## What to do
Each line from the one containing "The height and" through the last line of the records is to be repeated exactly, with all pictures left out.

## Task input

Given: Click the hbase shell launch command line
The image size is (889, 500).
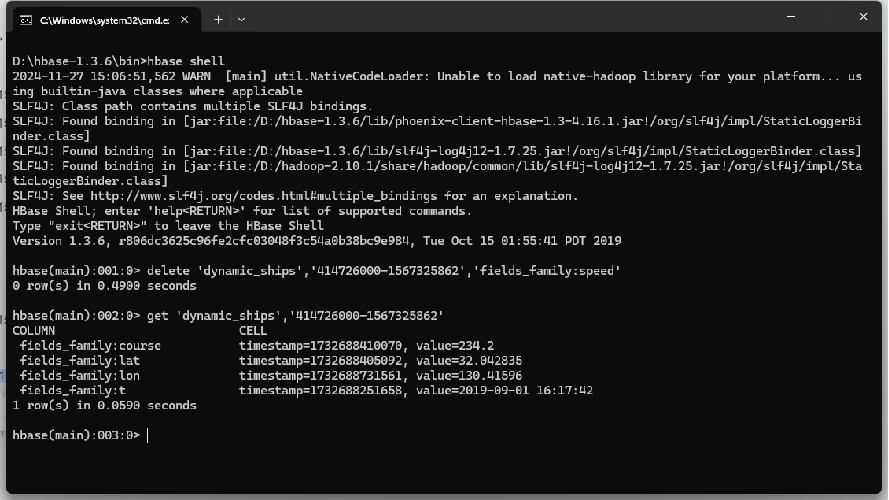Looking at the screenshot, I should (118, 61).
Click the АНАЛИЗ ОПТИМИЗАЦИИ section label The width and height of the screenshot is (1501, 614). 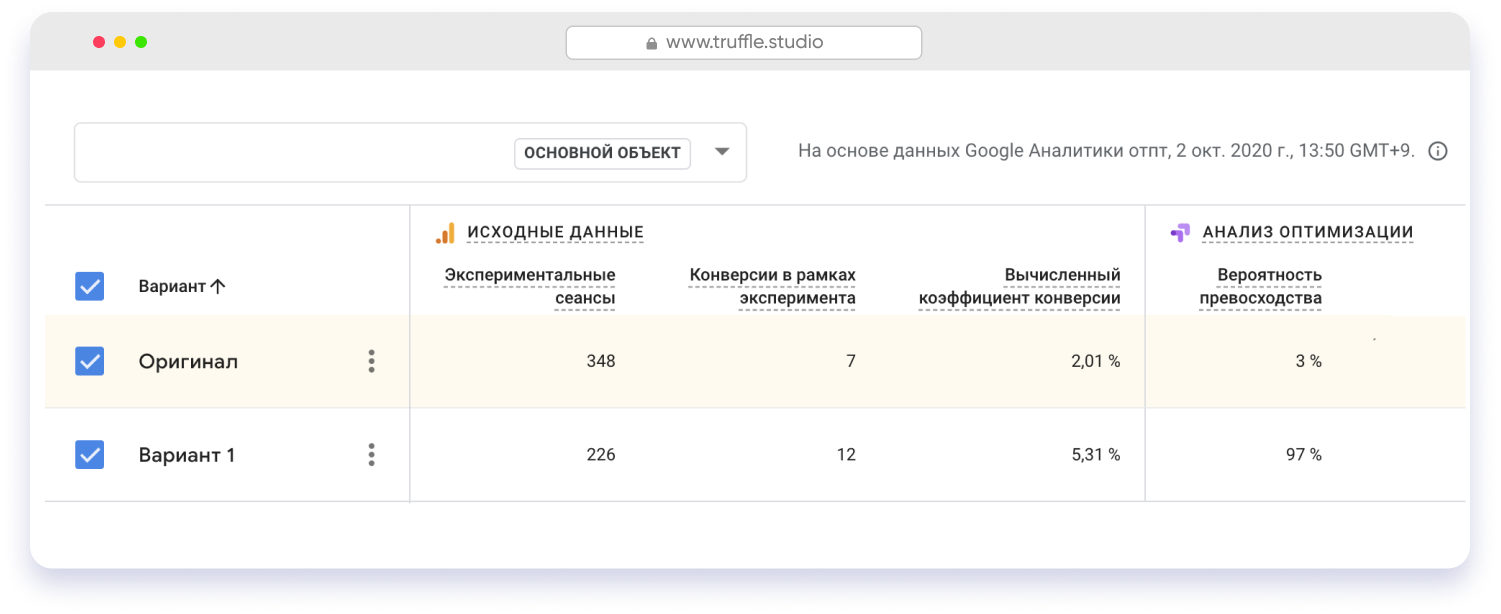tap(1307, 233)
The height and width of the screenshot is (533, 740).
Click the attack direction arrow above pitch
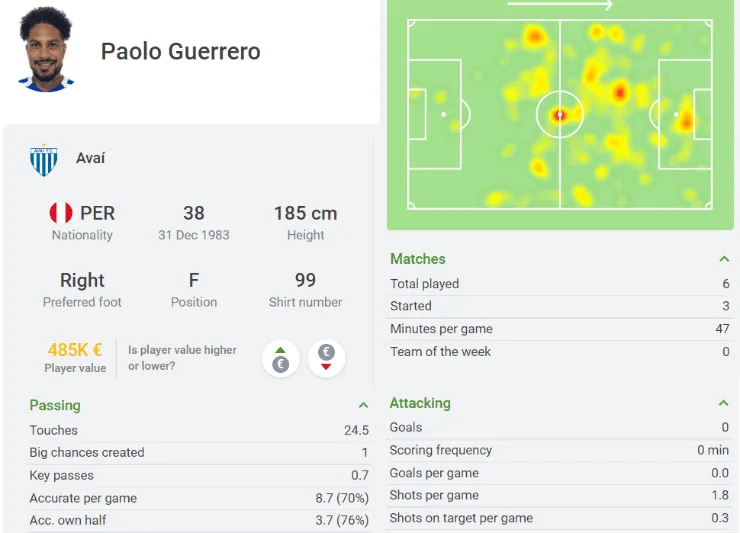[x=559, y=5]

## Solution for this exercise
The height and width of the screenshot is (533, 740).
Click the attack direction arrow above pitch
[x=559, y=5]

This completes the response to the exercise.